Longtemps reconnu pour sa réticence à partager le ballon à proximité du but adverse, Piatti a dévoilé une autre facette de son jeu en 2018 alors qu’il a terminé la saison au 10e rang de la MLS avec treize décisives. Il en a notamment distribué trois dans une victoire de 4-2 sur la Nouvelle-Angleterre en mai et trois autres dans un gain de 4-2 à Philadelphie en septembre.

 

Cette année-là, seuls Piatti et Carlos Vela sont parvenus à combiner un rendement d’au moins 13 buts et 13 passes décisives. En 135 matchs de saison régulière, Piatti quitte avec 35 aides à son compteur.

 

Un scrapbook bien rempli

 

Piatti a été élu quatre fois Joueur par excellence de l’Impact et a été invité trois fois au Match des étoiles de la MLS. Il a récolté une passe décisive sur un but de Jozef Martinez à sa troisième participation à la classique annuelle du circuit Garber. Seul Mauro Biello a marqué plus de buts que lui dans l’histoire de l’Impact.

 

Son nom sera admissible au Mur de la renommée du Stade Saputo en 2029. Vous pouvez commencer à astiquer sa plaque.

 

Un cadeau de départ

 

Piatti quitte au moment où l’Impact aurait le plus besoin de lui. Sans son faiseur de miracles, quelles sont les chances du Bleu-blanc-noir d’étirer son parcours en Ligue des champions en 2020?

 

Consolez-vous en vous disant que cette aventure n’aurait peut-être pas lieu sans la contribution essentielle du Magicien lors du dernier Championnat canadien.

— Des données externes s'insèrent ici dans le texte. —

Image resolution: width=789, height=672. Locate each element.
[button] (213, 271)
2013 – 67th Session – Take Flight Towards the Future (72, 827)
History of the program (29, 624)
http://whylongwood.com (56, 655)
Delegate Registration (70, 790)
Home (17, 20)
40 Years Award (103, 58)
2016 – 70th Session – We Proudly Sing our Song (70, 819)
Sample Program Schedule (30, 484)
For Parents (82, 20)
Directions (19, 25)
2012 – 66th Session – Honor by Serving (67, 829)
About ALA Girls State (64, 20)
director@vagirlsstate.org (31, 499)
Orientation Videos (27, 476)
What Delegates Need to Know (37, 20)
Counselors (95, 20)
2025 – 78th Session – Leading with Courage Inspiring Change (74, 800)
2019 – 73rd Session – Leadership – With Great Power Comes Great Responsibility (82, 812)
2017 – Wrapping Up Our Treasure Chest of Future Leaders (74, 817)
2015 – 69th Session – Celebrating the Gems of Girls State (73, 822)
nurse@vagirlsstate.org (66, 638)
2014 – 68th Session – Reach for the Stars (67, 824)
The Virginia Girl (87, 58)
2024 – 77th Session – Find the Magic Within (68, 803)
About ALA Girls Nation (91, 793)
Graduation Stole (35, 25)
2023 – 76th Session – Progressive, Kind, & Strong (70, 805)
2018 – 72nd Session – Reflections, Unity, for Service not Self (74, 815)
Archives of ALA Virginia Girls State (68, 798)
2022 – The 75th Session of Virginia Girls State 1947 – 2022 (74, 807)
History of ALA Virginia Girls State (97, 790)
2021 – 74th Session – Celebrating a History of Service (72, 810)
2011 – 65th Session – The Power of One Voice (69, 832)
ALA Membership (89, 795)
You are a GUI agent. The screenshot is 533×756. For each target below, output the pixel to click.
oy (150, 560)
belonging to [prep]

Piatti a peut-être eu un impact limité sur le dénouement de la dernière saison MLS, mais la Coupe des Voyageurs serait-elle revenue à Montréal sans ses buts contre York9 FC, Calgary et Toronto?

 

« Nacho » est peut-être parti, mais son héritage est littéralement bien vivant. 


Ignacio Piatti soulevant la coupe des Voyageurs en 2019.